Fistbiter Blues: The Tides of Lust
Academia's a strange path, you spend most of your childhood in room reading books and comics, thinking to yourself...'hmmm there must be people out there on the same wavelength as me, maybe if I keep at this I'll meet them. Then as a PhD candidate you find that you've got to spend most of your fucking time in your room reading books and comics anyway....arse.
This isn’t a problem during summer where there are only lunatics around and it's probably better to stay in your room. Norwich has a Quantity Theory of Insanity vibe about it. It has a certain amount of craziness shared equally among it’s denizens. So when all the students leave over the summer, all the craziness gets equally distributed among all us poor mooks that are left behind. October and November, however, saw the usual influx of students from all over the world and the unseasonally mild weather made for a scantily clad perkfest well into winter months that would usually require winter coats: all hail global warming. Yet again one is struck with the afflictions of being a ‘lustcripple in norksville’ A phenomenon was observed by myself and the Badbrute as we happened upon the UEA Angels* cheerleading training 'routine'. Even this was enough to have us buckled in the throes of lust. In this freshers period my cranial fluids get consumed with the tides of lust. Everyone's so perky and friendly, they do not realize they are talking to someone who has been stuck here far too long and is just about to keel over.

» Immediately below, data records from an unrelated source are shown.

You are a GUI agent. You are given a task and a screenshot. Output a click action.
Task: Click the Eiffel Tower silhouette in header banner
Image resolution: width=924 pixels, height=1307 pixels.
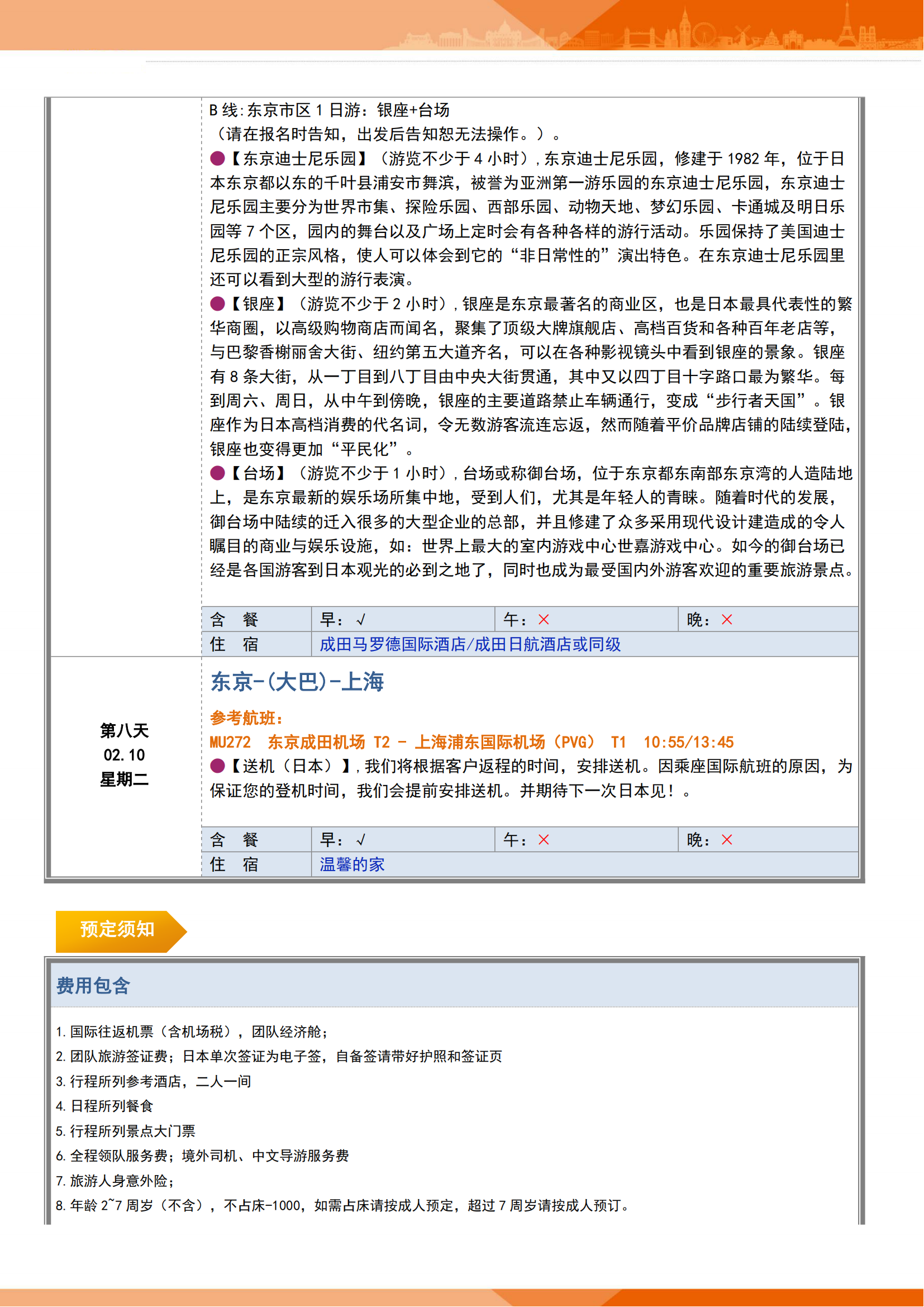(x=846, y=26)
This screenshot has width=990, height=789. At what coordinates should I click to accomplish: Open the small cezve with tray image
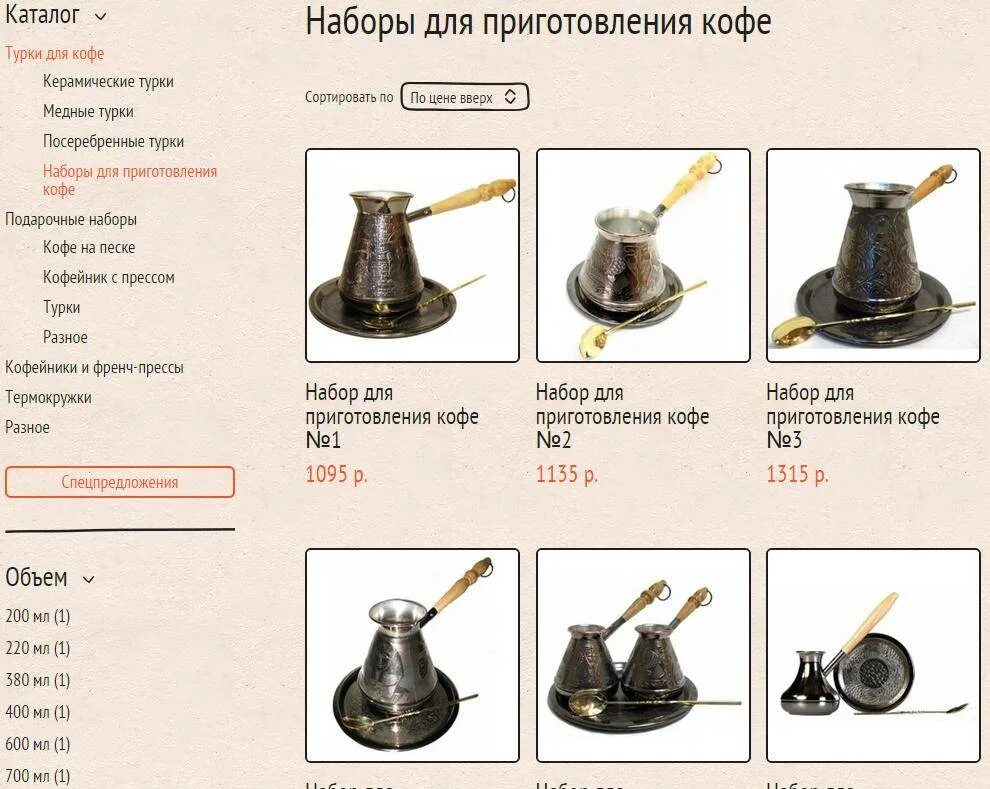click(873, 655)
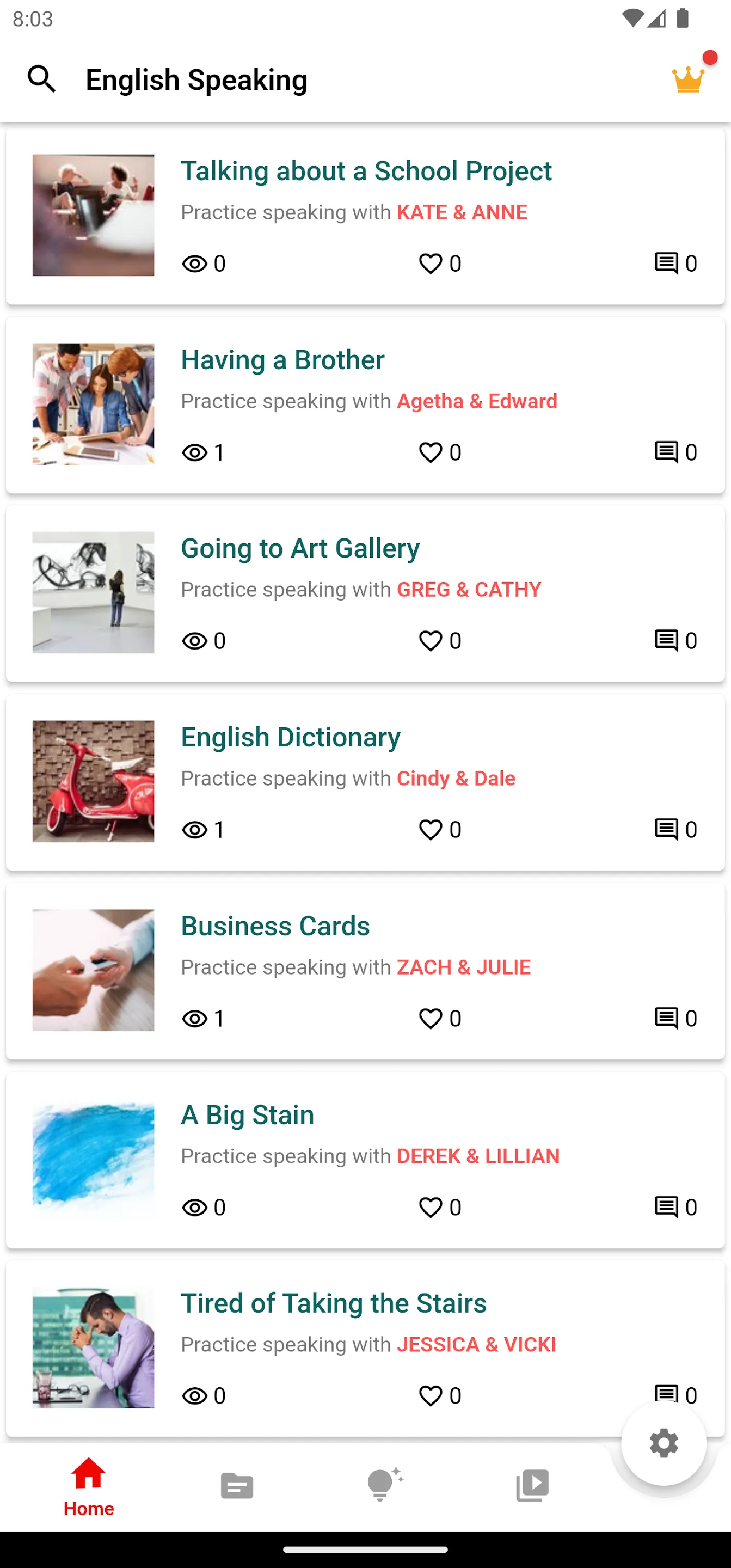Open the Tired of Taking the Stairs lesson

click(334, 1303)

Norwich is a pretty small place but every year there’s this influx of smart, arty hot American ladies, which are my only weakness, you know, apart from all the booze and porn. The size of UEA and Norwich also means that if you’re wandering around town/campus and see someone who’ve got the hots for, it’s only a matter of time before you get introduced them at a party at like 2am or something. If this happens, I generally go all diddums and talk really fast. I talk fast anyway** worse if I’ve had a few pints, in which case I talk faster and faster until I reach a sort of critical mass where I can’t speak any more and a friend has to prop me up against a wall where I just gurn to myself for a while and then go home and watch Office Space, or Henry Fool or The Big Lebowski or Spaced something. I don’t know what would happen if I went to live in America, I’d probably explode or something.
Anyway, this tongue-twisting horniness now occurs even without extensive alcohol consumption. A coworker recently had a great party that went on for like 24 hours, it was insane with fireworks, decks and goth type poi excitement. One of ladies at the party was an amazing amazonian goth who seemed about 7 foot tall if you counted the heels and heair do (with a not just a boyfriend but, as 'CS' put it 'a full-blown' husband...drats). Anyway as she passed I couldn't contain myself and crouched down and bit my fist in what I can only describe as a 'lust crash position'. (badly recreated here: you could always try and do better and email them to me and I can do a 'fistbiter gallery') . It became a sort of unofficial salute in the kitchen every day when I came in for a while. It was one of those Monday morning conversatiosn in the kitchen, the head chef goes 'do remember bit your fist behind that amazing goth girl?' and there 'no'....oh wait a minute...'yes'.
*A friend of mine recently said he was going to the UEA Angels 'slave auction', and I thought to myself what? you bid on amounts to pay them to stay the fuck away from you? The Americans just do certain things better, cheerleading's just one of them. Some even combine cheerleading and religious fundamentalism! check out The Christian Cheerleaders of America: Building people before pyramids they're priceless: "The true purpose of cheerleading is to be a really awesome source of spirit and support and when done correctly can make a big difference in the morale, spirit and sportsmanship of a ball game". These guys are more my style.
**In the new year, I'll be TV talking about Vic and Bob, I talked for about two hours with my ranting media studies spiels. Afterwards the producer goes, 'amazing stuff, but it will be a nightmare to edit", I recounted this to the Badbrute, "story of your life" he presciently replies.
(I wrote this a while back and the sheen of going out and the fresher influx has been knocked off by my illness a bit. Plus the fact that Norwich has a habit of sucking the perky enthusiasm out people pretty damn quick. I'm quite happy to stay in now and read comics. As I said to 'FI' on the bus, 'I am retreating from the salon.. I've had my fill'...I momentarily had a terribel vision of a future where there were letterboxes big enough to accept pizza boxes and Taschen hardbacks so I wouldn't need to leave the house, epecially when my RealDoll* arrived. Three years of the grad bar means three years of the same sort of people doing almost identical courses, which means they have the same fucking arguments. I'm like don't drag me into it and give out because someone 'dissed' your favorite writer. I literally could not give a solitary fuck if you think writer 'X' is far supererior to writer 'Y', and I don't think they care either, they're probably up in heaven...riding.)
*On second thoughts they look a bit creepy, knowing my luck I'd probably get a haunted one..they're doing a discount fro christmas though, which is nice, some gentlemen will get to spend Christmas with 'company'. As Laura The Tooth has pointed out there's only one man doll! I'll just stick to my dodgy books.